For domestic sourcing, Marks pointed to a free supplier portal operated by the Small Business Administration.
4. Target and spread your price increases
“If you’re going to [apply] a 10% price increase on all customers, that is dumb,” Marks said.
Instead, Marks said his “smartest clients” use data from their ERP systems to analyze sales and margins across their top 20 or 30 customers. This approach helps companies determine which customers can better absorb price increases.
Additionally, Marks mentioned the value of creating 90-day cash flow projections to guide pricing and purchasing decisions. He argued companies should factor in projected sales, margins and overhead, as well as major upcoming obligations like tax payments or large supplier invoices.
“Nobody knows where things are going to be in six months or 12 months,” Marks said. “I bet you that you will be able to tell me what your cash is three months from now.”
Other steps to consider
Marks encouraged manufacturers to update employment documentation, review state-level workplace rules and investigate health reimbursement accounts for employees.
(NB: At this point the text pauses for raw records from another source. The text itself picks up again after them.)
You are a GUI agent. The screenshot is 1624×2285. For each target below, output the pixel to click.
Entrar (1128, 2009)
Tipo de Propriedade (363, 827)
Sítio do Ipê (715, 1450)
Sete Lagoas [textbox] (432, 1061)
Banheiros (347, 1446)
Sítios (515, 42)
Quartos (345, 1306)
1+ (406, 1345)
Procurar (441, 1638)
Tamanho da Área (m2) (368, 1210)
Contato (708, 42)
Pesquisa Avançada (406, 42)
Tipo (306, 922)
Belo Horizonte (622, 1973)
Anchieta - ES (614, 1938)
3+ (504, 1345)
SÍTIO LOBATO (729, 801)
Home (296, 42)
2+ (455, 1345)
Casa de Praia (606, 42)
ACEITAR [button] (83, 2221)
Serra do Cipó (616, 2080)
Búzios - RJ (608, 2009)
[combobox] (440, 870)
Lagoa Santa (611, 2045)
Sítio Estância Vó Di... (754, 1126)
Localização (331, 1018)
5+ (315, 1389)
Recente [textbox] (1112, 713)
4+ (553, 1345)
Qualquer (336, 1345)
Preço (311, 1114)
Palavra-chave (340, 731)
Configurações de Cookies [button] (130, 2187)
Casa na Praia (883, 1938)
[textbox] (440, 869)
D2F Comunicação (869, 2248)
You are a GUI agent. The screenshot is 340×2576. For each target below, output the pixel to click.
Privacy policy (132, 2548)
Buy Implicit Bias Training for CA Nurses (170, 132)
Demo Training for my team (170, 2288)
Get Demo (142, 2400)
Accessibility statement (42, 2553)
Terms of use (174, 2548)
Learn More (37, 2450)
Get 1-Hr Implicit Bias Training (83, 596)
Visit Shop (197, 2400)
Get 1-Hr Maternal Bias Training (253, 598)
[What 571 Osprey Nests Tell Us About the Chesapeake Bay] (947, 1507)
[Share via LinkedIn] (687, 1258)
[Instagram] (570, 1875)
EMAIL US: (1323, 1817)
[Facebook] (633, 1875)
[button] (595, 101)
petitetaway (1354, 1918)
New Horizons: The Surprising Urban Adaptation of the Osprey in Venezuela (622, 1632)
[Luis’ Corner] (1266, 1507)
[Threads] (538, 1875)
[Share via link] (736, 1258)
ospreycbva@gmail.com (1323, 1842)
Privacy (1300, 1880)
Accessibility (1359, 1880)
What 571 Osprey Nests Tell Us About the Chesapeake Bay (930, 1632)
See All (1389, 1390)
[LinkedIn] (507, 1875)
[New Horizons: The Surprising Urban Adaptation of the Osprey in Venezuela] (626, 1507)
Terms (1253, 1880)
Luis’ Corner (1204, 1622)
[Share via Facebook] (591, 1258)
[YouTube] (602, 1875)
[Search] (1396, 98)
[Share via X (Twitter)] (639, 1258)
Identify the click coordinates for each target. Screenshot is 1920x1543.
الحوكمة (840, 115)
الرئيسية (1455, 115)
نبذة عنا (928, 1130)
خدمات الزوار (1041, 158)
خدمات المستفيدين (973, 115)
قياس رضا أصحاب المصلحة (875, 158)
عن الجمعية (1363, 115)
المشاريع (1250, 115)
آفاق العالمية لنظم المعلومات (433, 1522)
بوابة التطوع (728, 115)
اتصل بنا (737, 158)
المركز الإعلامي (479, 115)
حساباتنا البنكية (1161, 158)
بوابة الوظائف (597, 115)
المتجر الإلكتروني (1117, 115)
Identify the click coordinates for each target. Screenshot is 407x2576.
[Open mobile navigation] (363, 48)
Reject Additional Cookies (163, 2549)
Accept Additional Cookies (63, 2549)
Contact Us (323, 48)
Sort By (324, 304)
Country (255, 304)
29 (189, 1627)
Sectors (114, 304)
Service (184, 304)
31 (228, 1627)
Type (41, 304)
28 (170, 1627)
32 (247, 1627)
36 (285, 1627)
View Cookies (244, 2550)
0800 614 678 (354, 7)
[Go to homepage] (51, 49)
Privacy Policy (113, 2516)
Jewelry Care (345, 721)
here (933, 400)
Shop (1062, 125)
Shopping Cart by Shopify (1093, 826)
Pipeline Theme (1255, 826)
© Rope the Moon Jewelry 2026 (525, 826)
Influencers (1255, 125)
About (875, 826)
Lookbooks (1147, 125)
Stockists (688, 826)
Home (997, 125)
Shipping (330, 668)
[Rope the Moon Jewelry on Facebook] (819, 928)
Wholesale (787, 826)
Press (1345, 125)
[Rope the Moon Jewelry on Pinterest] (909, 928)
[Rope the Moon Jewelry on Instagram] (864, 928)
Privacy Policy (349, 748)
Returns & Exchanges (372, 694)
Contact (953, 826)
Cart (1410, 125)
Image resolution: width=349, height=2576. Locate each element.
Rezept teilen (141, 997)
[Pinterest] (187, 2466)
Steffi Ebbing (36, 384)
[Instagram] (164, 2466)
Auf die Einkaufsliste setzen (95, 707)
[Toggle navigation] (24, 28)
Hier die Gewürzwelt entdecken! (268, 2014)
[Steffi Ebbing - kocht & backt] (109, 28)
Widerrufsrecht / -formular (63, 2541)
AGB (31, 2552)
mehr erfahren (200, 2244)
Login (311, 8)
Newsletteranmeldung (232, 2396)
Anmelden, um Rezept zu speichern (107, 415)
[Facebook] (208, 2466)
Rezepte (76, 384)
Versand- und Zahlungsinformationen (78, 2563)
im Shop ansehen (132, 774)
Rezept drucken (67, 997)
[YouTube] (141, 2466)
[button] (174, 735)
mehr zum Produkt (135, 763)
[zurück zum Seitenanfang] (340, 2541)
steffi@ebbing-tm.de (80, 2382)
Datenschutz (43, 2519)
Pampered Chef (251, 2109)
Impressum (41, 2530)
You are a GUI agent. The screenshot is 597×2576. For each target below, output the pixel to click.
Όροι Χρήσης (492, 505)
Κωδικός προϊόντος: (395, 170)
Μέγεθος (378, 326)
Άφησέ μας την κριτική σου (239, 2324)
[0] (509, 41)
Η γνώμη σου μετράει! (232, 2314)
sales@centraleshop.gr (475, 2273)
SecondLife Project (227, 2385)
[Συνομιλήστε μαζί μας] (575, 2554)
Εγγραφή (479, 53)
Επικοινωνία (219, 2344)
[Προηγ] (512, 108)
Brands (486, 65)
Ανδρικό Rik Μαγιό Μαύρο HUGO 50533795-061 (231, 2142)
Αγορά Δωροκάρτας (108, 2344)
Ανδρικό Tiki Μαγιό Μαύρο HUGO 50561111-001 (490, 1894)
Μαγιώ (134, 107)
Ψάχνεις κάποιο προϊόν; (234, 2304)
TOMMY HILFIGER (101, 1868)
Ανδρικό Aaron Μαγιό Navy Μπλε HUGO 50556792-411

He also highlighted longer-term financial planning considerations, such as shifting from a pass-through entity to a C-Corp and investing in capital equipment.
Finally, he noted the growing role of AI in operational decision-making, arguing that manufacturers should move beyond consumer-style AI experimentation and focus on connecting AI tools directly to company data systems.
“Forget about the recipes for chicken pot pie,” Marks said. “You want to be using AI now in 2026 on your data. Look at MCP connectors, take your chatbot and connect it to all your data in your company. That will be the answer for you.”